Le gouvernement français s’inspire de l’expérience de deux chantiers emblématiques — la reconstruction de la cathédrale Notre-Dame de Paris et la préparation des Jeux olympiques de Paris. Désormais, cette même logique d’« accélération exceptionnelle » veut être appliquée à 150 sites industriels répartis sur tout le territoire français. L’essence de cette approche : réduire au maximum les lenteurs bureaucratiques, délivrer les autorisations plus rapidement, et limiter les possibilités de recours contentieux. Tout ce qui retarde un chantier et fait flamber les coûts doit appartenir au passé.
Parallèlement, le président de la République, Emmanuel Macron, a défini trois priorités majeures pour la réindustrialisation. La première est l’énergie : miser sur les atouts existants — le nucléaire et les renouvelables — qui fournissent au pays une électricité abondante, compétitive et bas carbone. La deuxième est les matières premières locales, en particulier les métaux critiques. Un exemple frappant est la mine de lithium d’Imerys dans l’Allier, d’où le président a fait sa déclaration. Les plans incluent non seulement l’extraction, mais aussi le développement des filières de recyclage. La troisième priorité est la protection européenne contre la concurrence déloyale, notamment chinoise. Emmanuel Macron a déclaré sans détour : il faut mettre en place de la préférence européenne — les Chinois le font, les Américains le font, et la France était la dernière à ne pas le faire.

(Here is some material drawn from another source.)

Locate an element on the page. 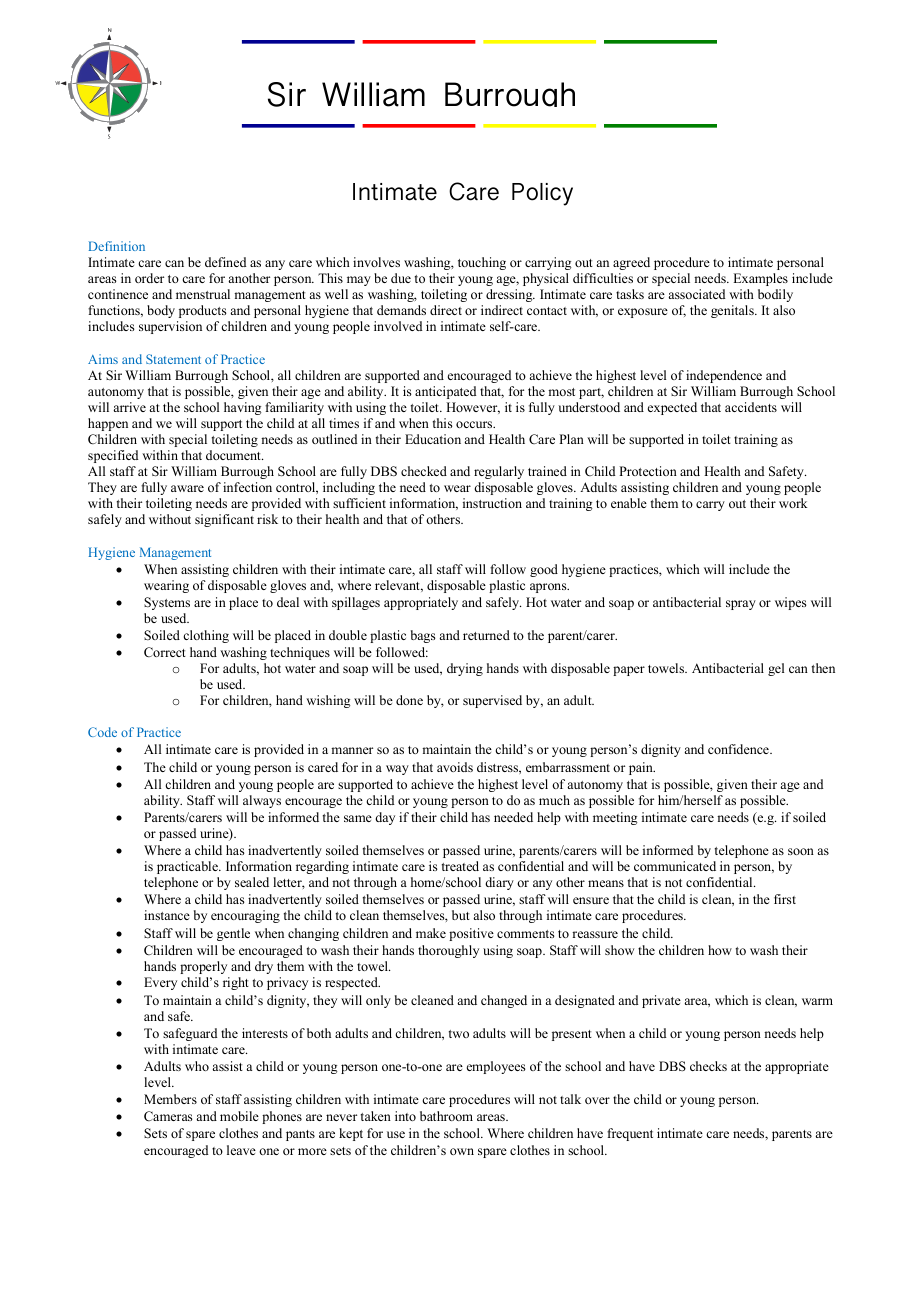 This image has height=1308, width=924. touching is located at coordinates (482, 263).
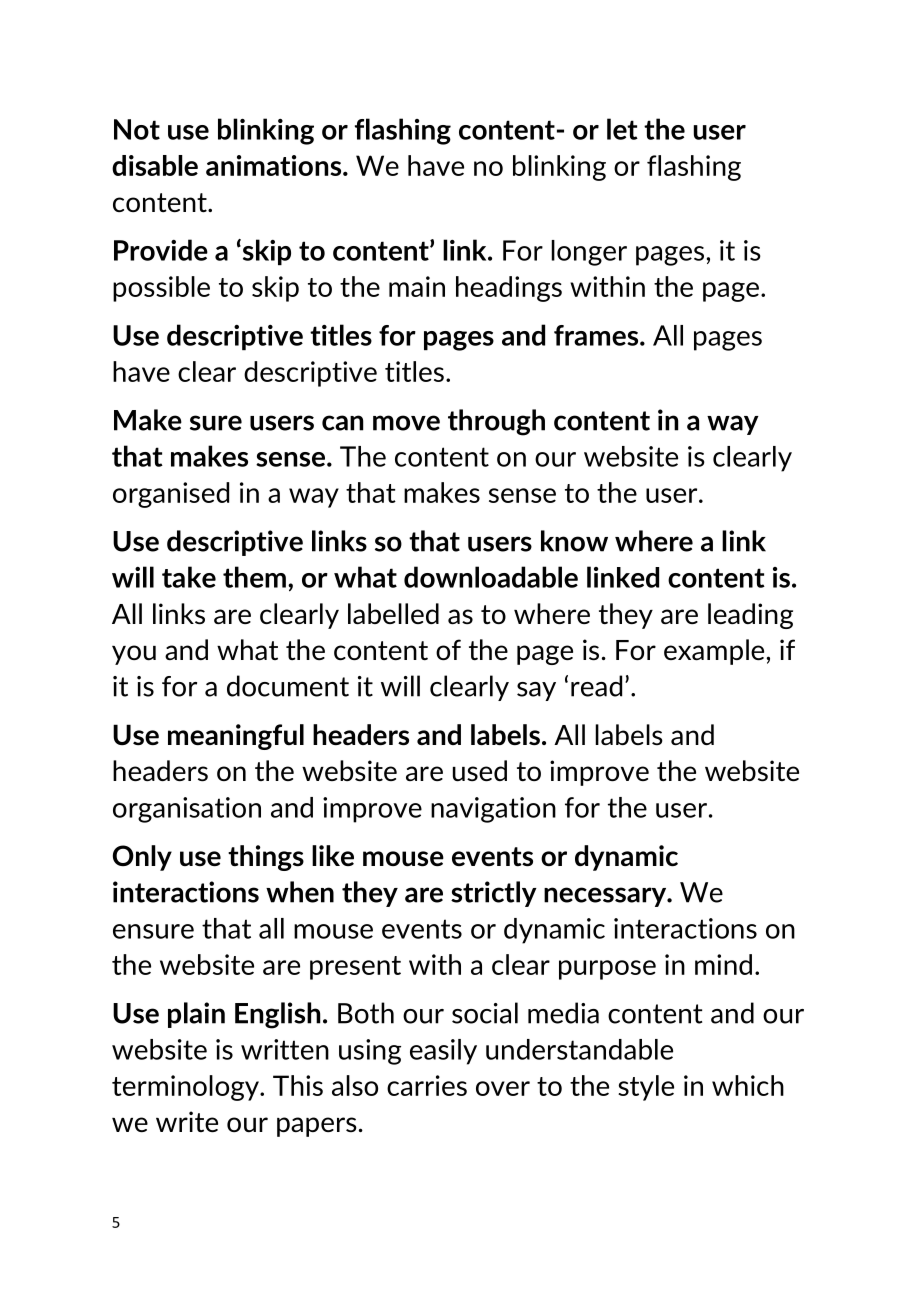 This screenshot has width=924, height=1308. What do you see at coordinates (393, 614) in the screenshot?
I see `labelled` at bounding box center [393, 614].
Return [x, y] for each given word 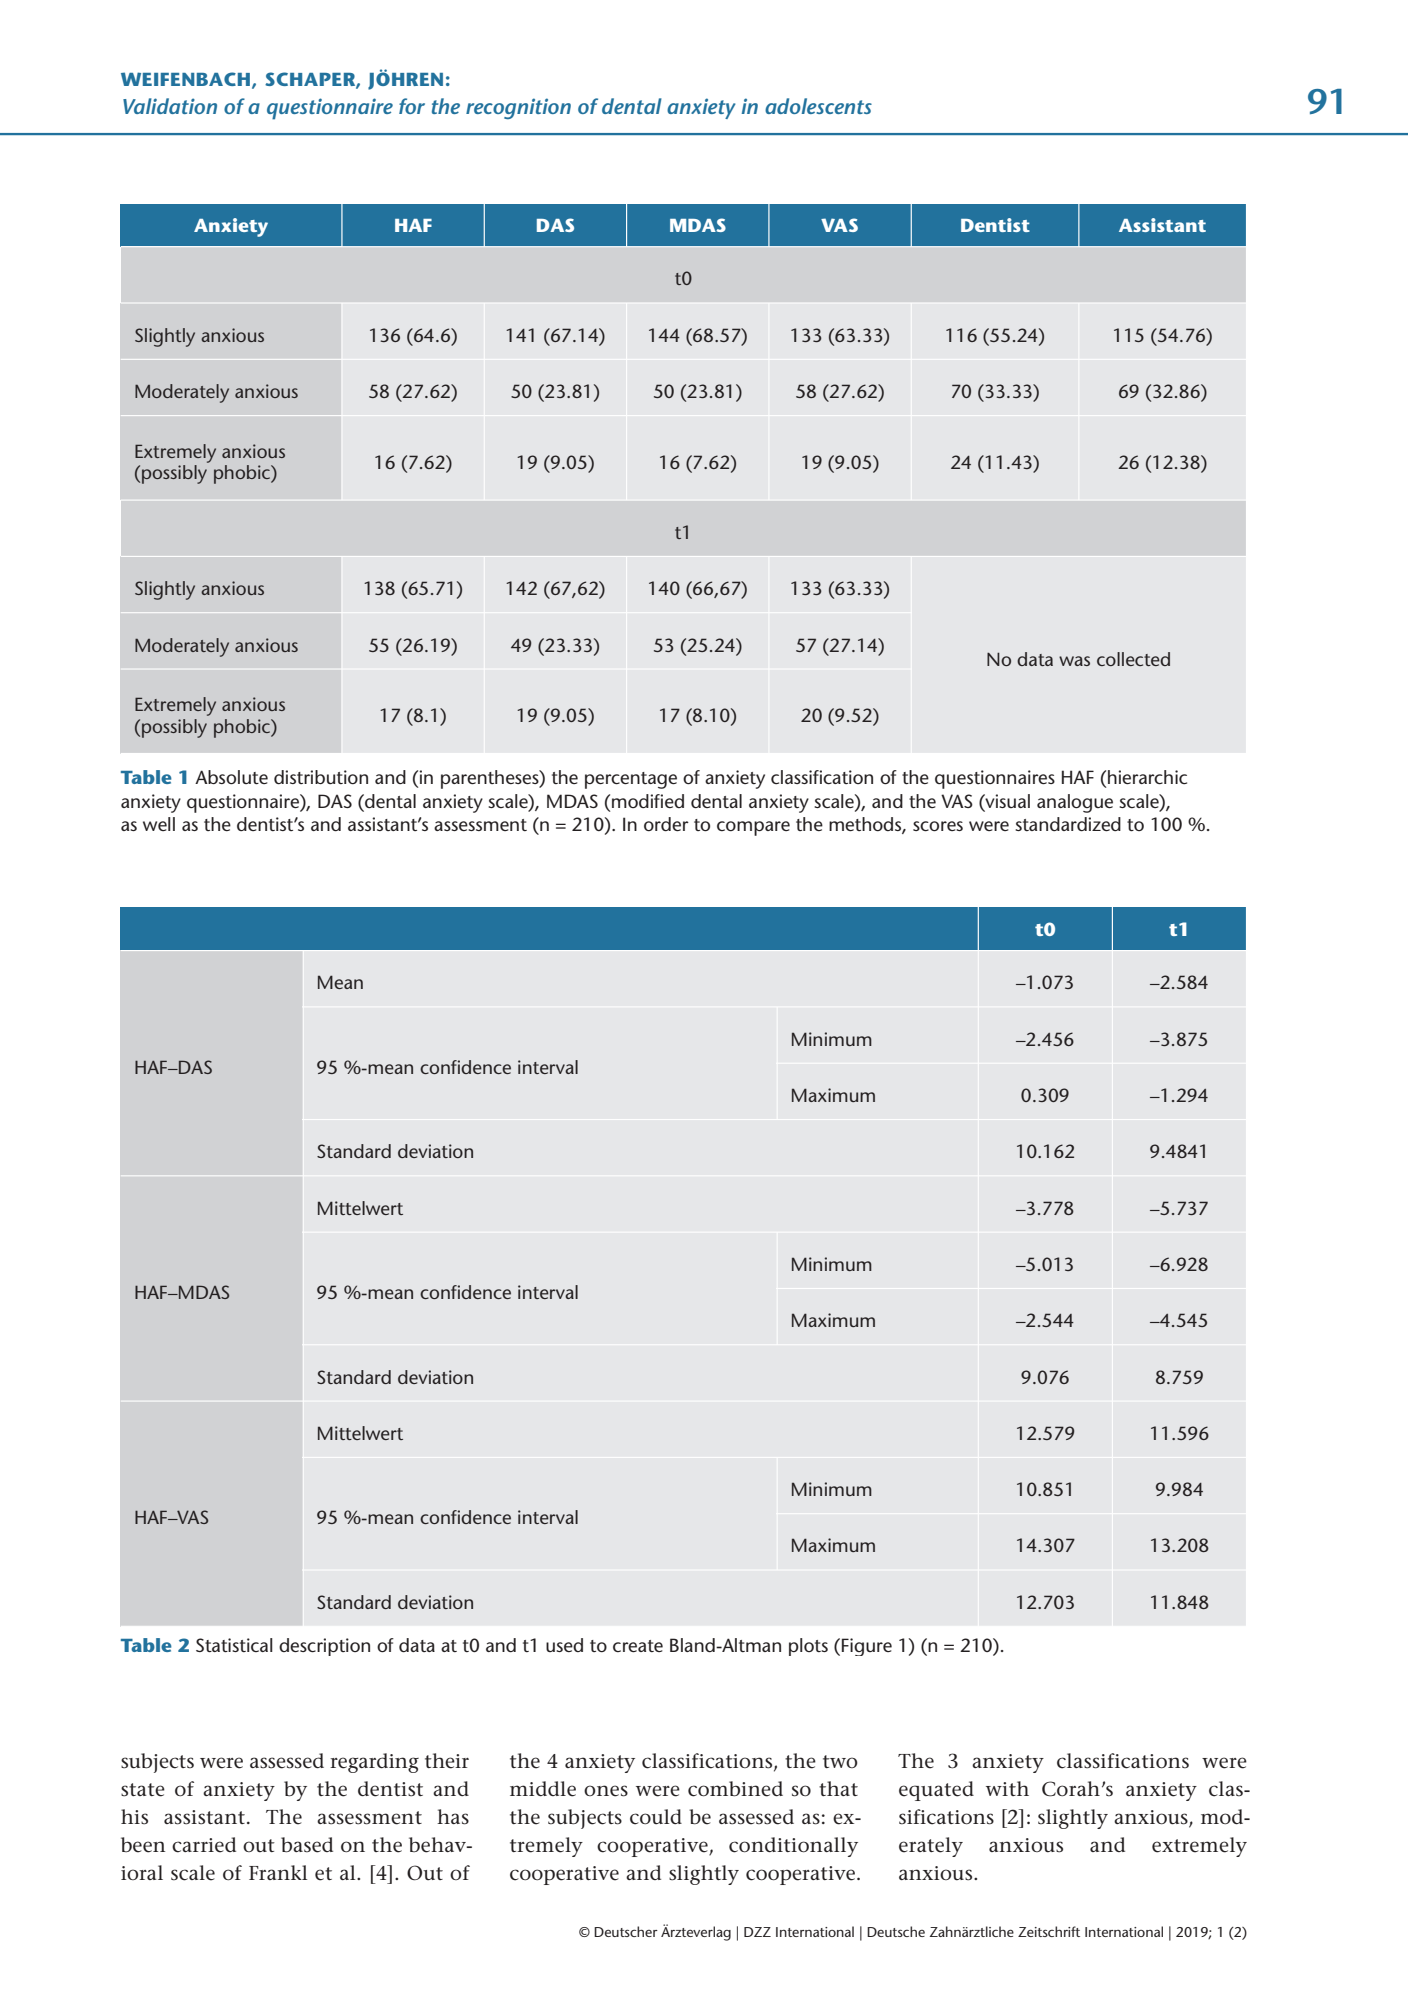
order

Le montant total des investissements dans ces 150 « cathédrales industrielles » s’élève à 71 milliards d’euros, essentiellement privés. Ils créeront plus de 32 000 emplois répartis dans 63 départements. Parmi les projets les plus notables : un projet d’extraction de lithium porté par Arverne en Alsace, l’agrandissement d’une usine de MBDA (Défense) dans le Centre-Val de Loire, et le projet de Verso Energy pour la production de biocarburant dans les Hauts-de-France. Mais tous ces projets ne sont encore que sur le papier, et l’objectif est que les usines sortent réellement de terre.
Pour gagner deux ans dans les processus d’autorisations environnementales et de permis de construire, l’État prend des mesures radicales. Par exemple, un décret vient d’être publié ce mercredi au Journal officiel. Il prévoit désormais un seul degré de juridiction et non plus deux : la cour administrative d’appel sera directement saisie des dossiers, sans passer par le tribunal administratif. On gagne ainsi au moins un an, et les dossiers sont confiés à des juges plus habitués à ce type de contentieux. Le code de l’environnement, passé de 1 000 à 3 000 articles depuis le début des années 2000, va être sérieusement simplifié et harmonisé sur tout le territoire. Les autorités reconnaissent que certains projets bénéfiques pour la transition écologique sont bloqués au nom de l’environnement, notamment dans les énergies renouvelables.
Les règles liées aux raccordements électriques vont également être revues. Actuellement, le principe est « premier arrivé, premier servi », ce qui provoque un engorgement des services du gestionnaire du réseau de transport d’électricité (RTE). On souhaite passer à une priorité donnée aux projets les plus matures. C’est aussi un signal adressé aux nombreux projets de data centers, attirés par la compétitivité de l’électricité française par rapport aux autres pays européens.
Par ailleurs, des zones d’accélération industrielle vont être créées, avec des terrains « clé en main » — toutes les autorisations, permis et raccordements électriques étant déjà obtenus ou sécurisés. L’accent est mis principalement sur la valorisation (ou revitalisation) des friches industrielles.
L’agriculture n’est pas oubliée. La liste comprend 400 projets hydrauliques (retenues collinaires, bassines) et un certain nombre de projets d’élevage. La loi d’urgence agricole permettra d’accélérer un quart de ces projets hydrauliques et d’ajuster les seuils réglementaires, notamment pour les éleveurs de volaille. Emmanuel Macron veut manifestement utiliser le temps qu’il lui reste à la tête de l’État pour tenir ses promesses de réindustrialisation sans plus attendre.